IV. Transfer of Risk and Transport

  1. The risk of accidental loss and accidental deterioration of the goods will pass to the Purchaser when the goods leave the warehouse.
  2. Packaging and transport will be carried out with the utmost care and discretion on the part of the Supplier. The goods will be insured by us at Purchaser's cost.

V. Retention of Title

  1. The goods delivered remain our property until payment of all claims arising from the business relationship has been made in full.
  2. In the event of the action of third parties, especially in the event of seizure, the Purchaser will notify us immediately in writing and will inform the third party of our retention of title.

VI. Warranty and Liability

  1. In case of defects or if warranted properties are absent, we assume liability for subsequent improvements or replacement deliveries at our own discretion, with the exclusion of further claims for warranty and compensation.
  2. Obvious defects must be notified to us in writing within 8 days of receipt of the goods.
  3. Hidden defects will be notified to us immediately in writing after their detection and can be taken into consideration only if the delivery was made no longer than 6 months previously.
  4. We can refuse to make a replacement delivery as long as the Purchaser has not completely fulfilled his contractual obligations. The obligations are not affected by the existence of warranty claims.
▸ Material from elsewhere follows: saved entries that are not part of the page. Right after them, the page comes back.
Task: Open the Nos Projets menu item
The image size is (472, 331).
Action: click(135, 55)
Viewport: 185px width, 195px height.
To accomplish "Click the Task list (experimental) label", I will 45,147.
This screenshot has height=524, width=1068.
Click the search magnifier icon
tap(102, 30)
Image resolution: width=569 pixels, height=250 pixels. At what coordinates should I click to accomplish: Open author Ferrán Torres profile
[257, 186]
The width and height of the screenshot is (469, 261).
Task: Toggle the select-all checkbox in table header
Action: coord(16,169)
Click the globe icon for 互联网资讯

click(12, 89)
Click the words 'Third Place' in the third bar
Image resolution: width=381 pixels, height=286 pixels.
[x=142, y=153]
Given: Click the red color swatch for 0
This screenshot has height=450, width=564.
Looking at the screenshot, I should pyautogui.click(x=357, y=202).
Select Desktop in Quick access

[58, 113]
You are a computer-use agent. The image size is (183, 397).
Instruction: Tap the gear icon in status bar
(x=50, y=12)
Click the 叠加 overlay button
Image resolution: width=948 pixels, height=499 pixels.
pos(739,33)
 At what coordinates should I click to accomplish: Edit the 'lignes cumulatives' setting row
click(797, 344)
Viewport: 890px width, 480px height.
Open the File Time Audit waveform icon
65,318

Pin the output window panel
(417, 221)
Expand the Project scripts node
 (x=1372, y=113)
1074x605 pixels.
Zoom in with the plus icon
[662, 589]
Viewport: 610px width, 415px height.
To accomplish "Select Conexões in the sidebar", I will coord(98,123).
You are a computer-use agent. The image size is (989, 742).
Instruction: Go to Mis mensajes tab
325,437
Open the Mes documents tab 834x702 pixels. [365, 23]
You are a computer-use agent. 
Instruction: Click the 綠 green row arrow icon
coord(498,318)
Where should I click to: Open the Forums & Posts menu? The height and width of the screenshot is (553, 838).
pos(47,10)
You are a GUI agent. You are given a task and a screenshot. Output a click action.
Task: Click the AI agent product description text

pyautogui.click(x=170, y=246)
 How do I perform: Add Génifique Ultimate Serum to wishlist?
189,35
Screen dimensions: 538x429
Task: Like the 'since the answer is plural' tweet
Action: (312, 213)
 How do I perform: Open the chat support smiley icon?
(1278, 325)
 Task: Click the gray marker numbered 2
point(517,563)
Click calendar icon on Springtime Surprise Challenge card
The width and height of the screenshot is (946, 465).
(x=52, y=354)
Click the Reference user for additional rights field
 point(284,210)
VII. Place of Fulfillment and Place of Jurisdiction

  1. The place of fulfillment for all obligations arising from the contractual relationship is Fürth.
  2. The place of jurisdiction for all claims arising from the business relationship, including claims for bills of exchange and checks, is Fürth.
  3. German law is applicable for all matters between the contractual parties.

VIII. Data Protection

All data arising from the existing contractual relationship will be stored by us for data processing purposes only and will not be furthered to third parties.